- Czech poster
- Directed by: Martin Frič
- Written by: Eduard Šimáček Josef Gruss
- Produced by: Jan Sinnreich
- Starring: Oldřich Nový
- Cinematography: Ferdinand Pečenka
- Edited by: Jan Kohout
- Music by: Sláva Eman Nováček
- Production company: AB
- Distributed by: Lucernafilm
- Release date: 8 September 1939;
- Running time: 96 minutes
- Country: Protectorate of Bohemia and Moravia
- Language: Czech
- Budget: 675,000 Kčs

= Christian (1939 film) =

1939 Czech comedy film

Christian (Kristián) is a 1939 Czechoslovak comedy film directed by Martin Frič. The film is based on a French play by Yvan Noé.
It is in the style of American screwball comedies such as The Lady Eve and The Awful Truth.

==Plot==
Alois Novák is an uninspired clerk married to Marie, living a dull and uneventful life while yearning for excitement and adventure.

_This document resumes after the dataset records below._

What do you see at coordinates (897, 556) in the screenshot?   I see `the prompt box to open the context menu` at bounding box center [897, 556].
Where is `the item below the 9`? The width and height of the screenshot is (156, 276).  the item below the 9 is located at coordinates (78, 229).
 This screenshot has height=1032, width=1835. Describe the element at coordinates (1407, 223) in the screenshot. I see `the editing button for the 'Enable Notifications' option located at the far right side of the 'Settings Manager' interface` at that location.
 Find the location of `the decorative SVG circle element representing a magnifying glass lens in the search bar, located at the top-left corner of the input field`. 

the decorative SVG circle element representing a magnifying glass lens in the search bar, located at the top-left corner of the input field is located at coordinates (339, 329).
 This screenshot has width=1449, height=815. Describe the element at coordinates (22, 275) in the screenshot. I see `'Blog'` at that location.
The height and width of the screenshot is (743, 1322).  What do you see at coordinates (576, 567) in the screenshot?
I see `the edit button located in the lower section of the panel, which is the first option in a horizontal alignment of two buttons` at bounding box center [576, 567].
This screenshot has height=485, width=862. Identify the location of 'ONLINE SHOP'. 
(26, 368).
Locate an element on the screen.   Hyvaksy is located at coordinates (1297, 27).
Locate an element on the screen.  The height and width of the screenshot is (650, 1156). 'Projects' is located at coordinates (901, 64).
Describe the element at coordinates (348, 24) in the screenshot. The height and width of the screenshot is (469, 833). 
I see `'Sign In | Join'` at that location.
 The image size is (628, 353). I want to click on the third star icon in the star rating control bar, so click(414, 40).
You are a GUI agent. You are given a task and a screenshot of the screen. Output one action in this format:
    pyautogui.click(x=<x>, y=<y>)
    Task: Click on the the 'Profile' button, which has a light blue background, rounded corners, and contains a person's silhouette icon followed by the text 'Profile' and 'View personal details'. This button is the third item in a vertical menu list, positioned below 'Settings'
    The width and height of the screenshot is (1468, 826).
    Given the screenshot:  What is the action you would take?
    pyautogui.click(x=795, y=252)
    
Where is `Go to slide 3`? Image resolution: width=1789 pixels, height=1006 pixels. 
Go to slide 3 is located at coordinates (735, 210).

Once a month, he visits the Orient Bar in disguise as a wealthy traveler named Kristian, where he seduces elegant women before leaving them heartbroken. One day, he meets Zuzana, who quickly sees through his ruse and refuses to be fooled. Determined to confront him, she begins searching for him, leading to a series of comical situations. Eventually, she finds Novák and compels him to return to reality. In the end, Novák abandons his Kristian persona, emerging as a more confident individual and a more loving, attentive husband to his wife.

==Cast==
- Oldřich Nový as Alois Novák alias Kristián
- Nataša Gollová as Marie Nováková
- Raoul Schránil as Fred
- Bedřich Veverka as Petr
- Adina Mandlová as Fred's fiancée Zuzana Rendlová
- Jára Kohout as Travel agent Josef Novotný
- Anna Steimarová as Marie's aunt
- Jaroslav Marvan as Travel agency manager Král
- Čeněk Šlégl as Dandy with a handkerchief
- Josef Belský as Manager of the "Orient" bar
- František Paul as Waiter Robert
- Jan W. Speerger as Barman

==Production==
The film is based on a play by Yvan Noé. Shooting of the film took 23 days and cost 675,000 Kčs. The film premiered on 8 September 1939. In real life, the actresses who played Zuzana and Novák's wife were friends, and during World War II they competed for the affections of the producer Willy Söhnel.

==Release==
The film premiered on 8 September 1939. It remained in cinemas for 5 weeks. The film was re-released in theatres in 1951, but all scenes featuring Jára Kohout were cut from the film, because he emigrated in 1948.

Oldřich Nový wanted to collaborate with Martin Frič on a sequel called Christian Returns. Nový even wrote a screenplay with his wife.